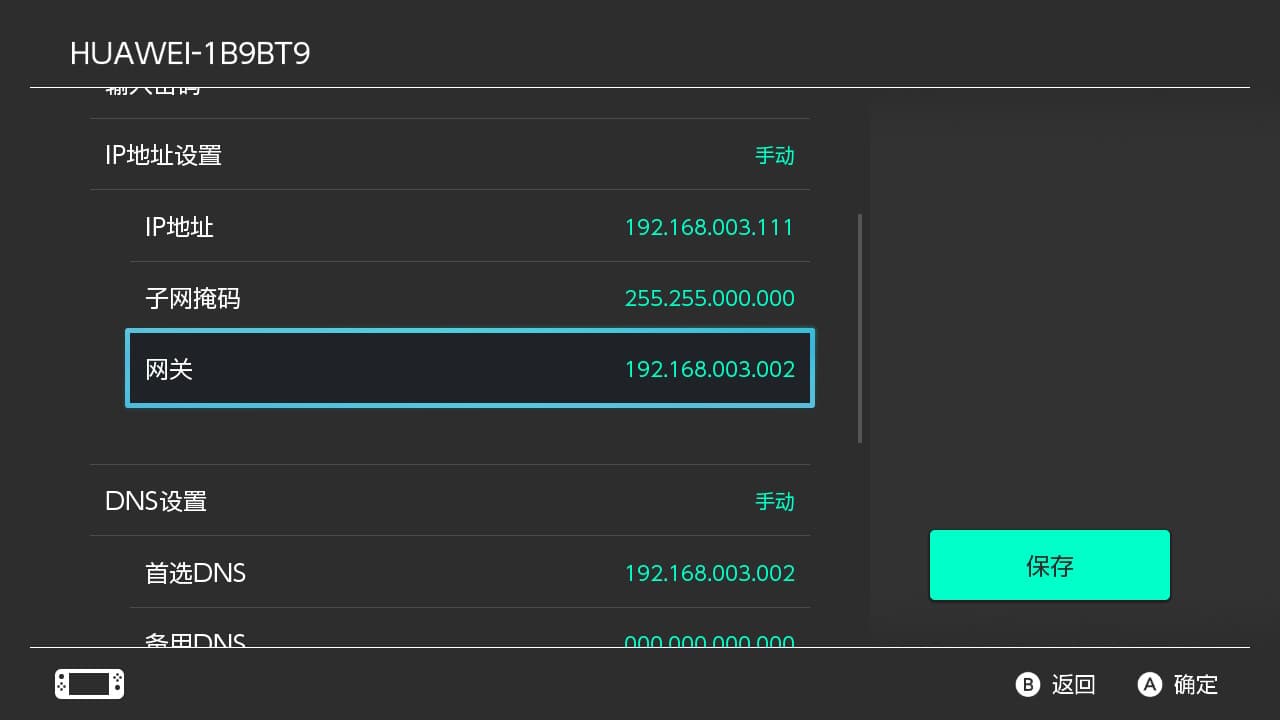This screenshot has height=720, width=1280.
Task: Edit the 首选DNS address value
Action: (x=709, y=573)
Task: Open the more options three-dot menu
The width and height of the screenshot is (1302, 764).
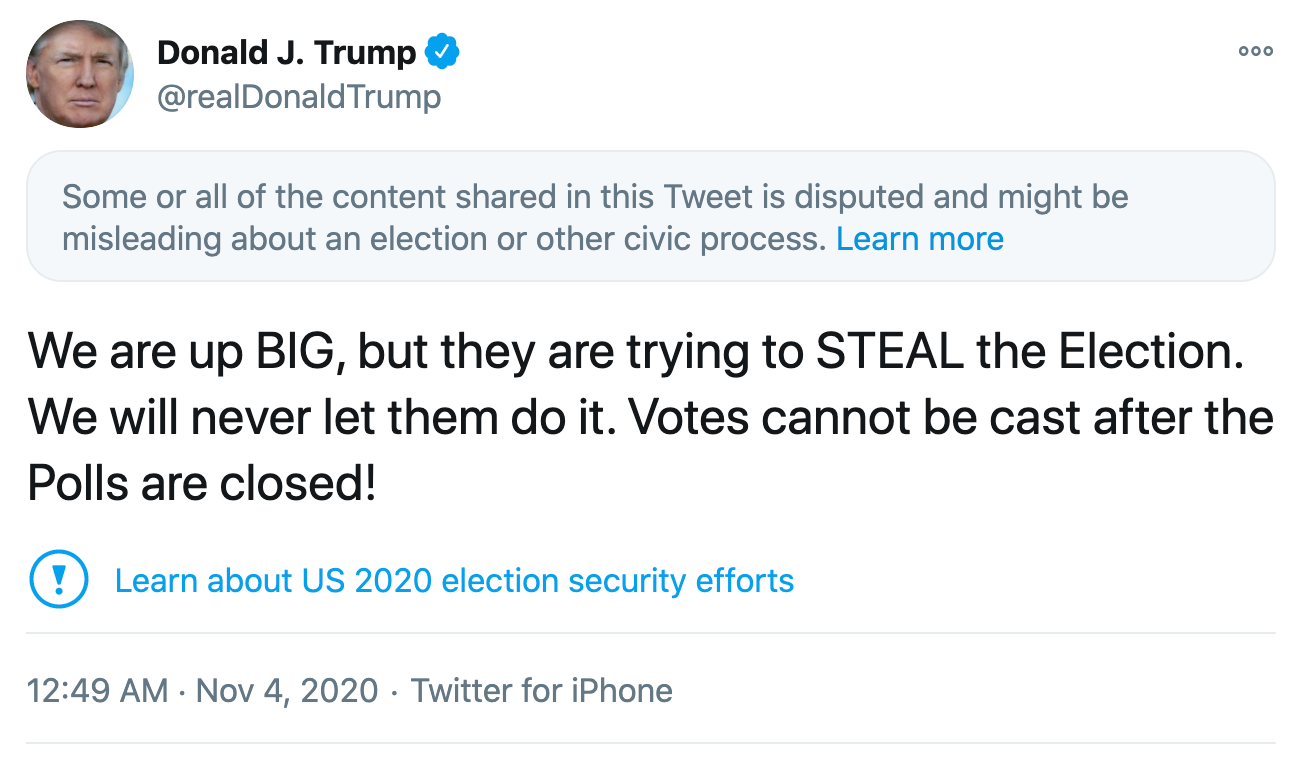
▬▬▬
» **Work item**: Keep the pictures out of your copy. Copy only the lines from the line that holds "Task: Open the more options three-dot menu" through the last line of the listing above, both included.

» **Solution**:
Task: Open the more options three-dot menu
The width and height of the screenshot is (1302, 764).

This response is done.